Vox Populi - Polemik pagar laut sepanjang 30 kilometer di pesisir Tangerang bukan sekadar perkara infrastruktur, tetapi sebuah gambaran tentang benturan antara kepentingan masyarakat kecil dan dominasi korporasi. Keteguhan Kholid, nelayan asal Desa Kronjo, dalam menentang proyek ini mencerminkan perjuangan masyarakat akar rumput untuk mempertahankan hak atas ruang hidup dan penghidupan mereka.
Dalam wawancaranya, Kholid menegaskan bahwa pagar laut tersebut tidak hanya membatasi akses nelayan kecil terhadap sumber daya laut, tetapi juga diduga melanggar aturan hukum. Sebagai bukti, Menteri ATR/BPN Nusron Wahid mengonfirmasi bahwa area pagar laut telah memiliki sertifikat Hak Guna Bangunan (HGB) yang terbit atas nama beberapa perusahaan besar. Hal ini mengundang pertanyaan tentang keabsahan prosedur dan dampak sosial-ekonomi yang diabaikan.
Keadilan yang Terkikis
Pagar laut ini adalah representasi dari ketimpangan dalam tata kelola ruang laut di Indonesia. Proyek yang diduga menguntungkan korporasi besar dengan mengatasnamakan nelayan kecil ini mencerminkan lemahnya perlindungan negara terhadap masyarakat pesisir. Bagaimana mungkin nelayan dengan pendapatan harian pas-pasan mampu membangun pagar sepanjang itu? Tentu, ini bukan hasil swadaya, sebagaimana disindir Kholid bahwa klaim tersebut patut dipertanyakan kesehatan logikanya.
Kehadiran sertifikat HGB di area yang seharusnya menjadi ruang publik menambah daftar panjang persoalan agraria di Indonesia. Jika benar ditemukan pelanggaran, seperti penerbitan sertifikat di luar batas garis pantai, maka ini bukan sekadar masalah administrasi, melainkan juga pelanggaran terhadap hak masyarakat pesisir.
Pembongkaran Bukan Akhir
TNI Angkatan Laut telah membongkar pagar tersebut, namun masalah utama belum selesai. Pembongkaran hanyalah langkah awal untuk mengembalikan keadilan bagi masyarakat kecil. Pemerintah, khususnya Kementerian ATR/BPN, memiliki tanggung jawab besar untuk menindaklanjuti pelanggaran hukum dan memastikan transparansi dalam tata kelola ruang laut.

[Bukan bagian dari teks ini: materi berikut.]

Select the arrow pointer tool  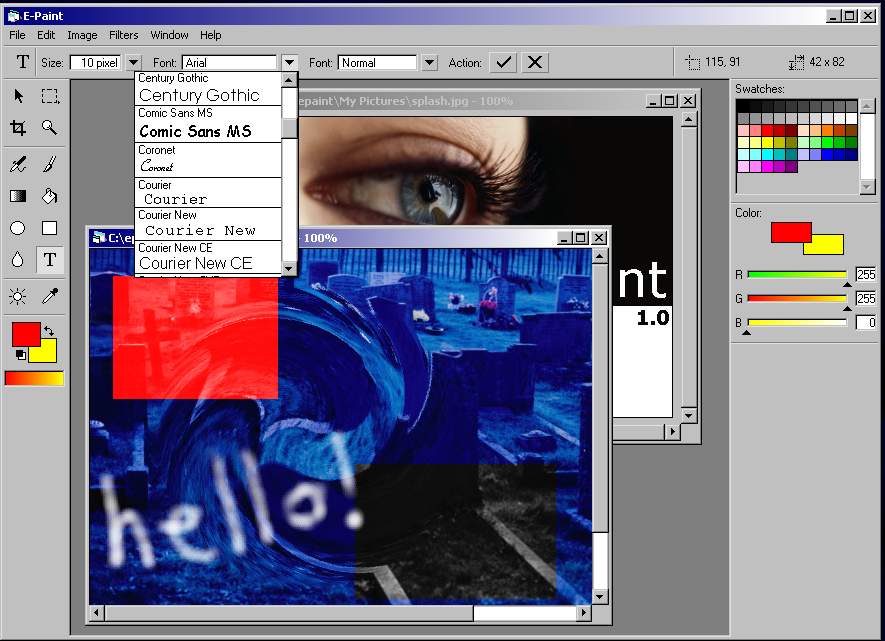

Langkah tegas diperlukan terhadap oknum-oknum yang terlibat dalam penerbitan sertifikat tanah tersebut. Jika ditemukan cacat hukum, pembatalan sertifikat harus segera dilakukan tanpa kompromi. Negara tidak boleh kalah dalam melindungi masyarakat kecil dari hegemoni kepentingan ekonomi raksasa.
Harapan di Tengah Polemik
Kasus ini seharusnya menjadi momentum bagi pemerintah untuk memperbaiki kebijakan tata ruang laut yang lebih inklusif dan berkeadilan. Nelayan kecil seperti Kholid membutuhkan dukungan nyata, bukan sekadar wacana. Perlindungan terhadap hak atas ruang laut harus menjadi prioritas, karena mereka adalah tulang punggung ekonomi pesisir dan penjaga ekosistem laut.
Kesimpulan
Polemik pagar laut Tangerang adalah pelajaran tentang pentingnya keberpihakan pada rakyat kecil. Suara Kholid menjadi simbol harapan bahwa perjuangan masyarakat akar rumput masih relevan dan mampu memengaruhi kebijakan. Kini, saatnya pemerintah membuktikan keberpihakan terhadap keadilan sosial dan memastikan bahwa laut tetap menjadi milik bersama, bukan monopoli segelintir pihak.